Rozwiązania „wodorowe” mają ogromne zalety
Producent ogłosił, że niebawem zobaczymy kolejny samochód z technologią wodorową. Póki co stawia na model z serii Nexo, który powoli zdobywa sobie rynek amerykański, a konkretnie kalifornijski, gdzie znajduje się rozwinięta sieć stacji tankowania. Warto przy tej okazji wspomnieć, że ładowanie ciekłym wodorem nie jest o wiele dłuższe tradycyjne tankowanie.
Eksperci porównali koszty eksploatacji aut o dwóch różnych napędach. Z analiz wynika , że przy zasięgach do 350 km taniej jest podróżować typowym elektrykiem , natomiast ogniwa paliwowe zyskują na opłacalności przy odległościach powyżej 500 km.
Zgodnie z zapowiedziami producenta do 2025 roku na rynek zostanie wprowadzonych dziesięć samochodów dostawczych, ciężarowych na ogniwa paliwowe . Zapotrzebowanie na ciężarówki” H2” w Europie już jest, w tym roku pierwsze 50 ciężarówek Hyundai H2 Xcient zbudowanych w Korei zostanie wdrożonych do pracy w Szwajcarii, docelowo ma ich być aż 1600 .
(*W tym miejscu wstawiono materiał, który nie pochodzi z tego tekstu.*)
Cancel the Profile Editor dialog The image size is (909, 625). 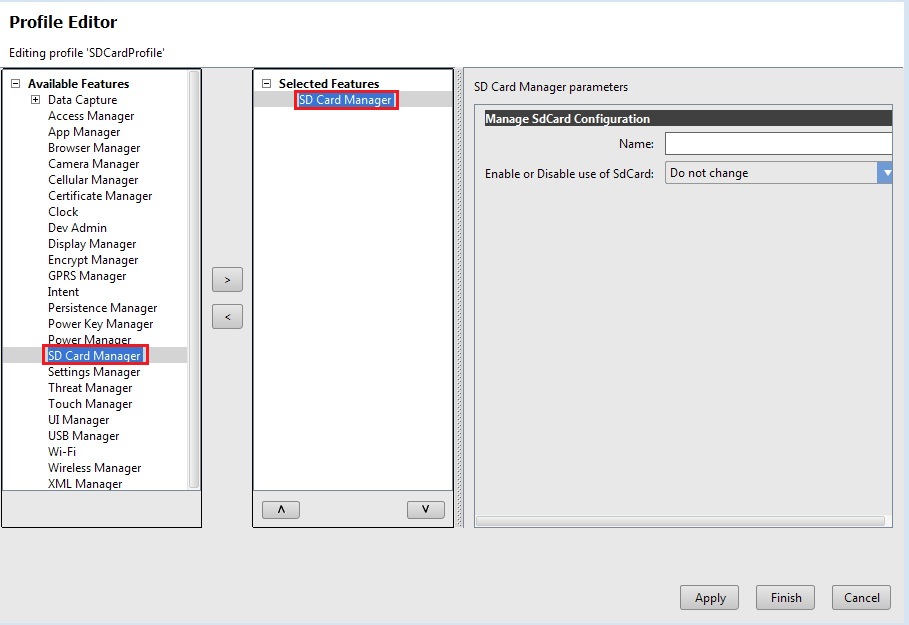pos(861,597)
„Wierzymy, że ogniwo paliwowe ( FCEV ) może stać się czymś w rodzaju oleju napędowego przyszłości, podczas, gdy BEV raczej zastąpi silnik benzynowy”, mówi Kefelakis, jednakże, aby ta prognoza się urzeczywistniła, pozostaje jeszcze wiele do zrobienia w dziedzinie infrastruktury wodorowej. W ubiegłym roku Hyundai nawiązał współpracę ze spółką Hydrospider, powstałą z inicjatywy liderów „zielonych energii” w Szwajcarii ( Alpiq oraz H2 Energy ). Hydrospider będzie wytwarzał zielony wodór, magazynował go i dostarczał na stacje paliw.
„Partnerstwo między Hyundai Hydrogen Mobility i Hydrospider pozwoli na stworzenie ekosystemu dla ekonomicznych i ekologicznych ciężarówek z ogniwami paliwowymi. Poprzez biznesowe zaangażowanie w ten projekt Hyundai po raz kolejny udowadnia swoje zaangażowanie w rozwój innowacji i środowisko”- podkreśla In Cheol Lee, wiceprezes wykonawczy w Hyundai Motor.
W Polsce , w ramach ekologicznych oferty, Hyundai koncentruje się na sprzedaży hybryd i „elektryków”. Kona i IONIQ, sztandarowe marki koncernu, mają naprawdę wiele do zaoferowania i należą do najlepiej ocenianych modeli w swojej klasie.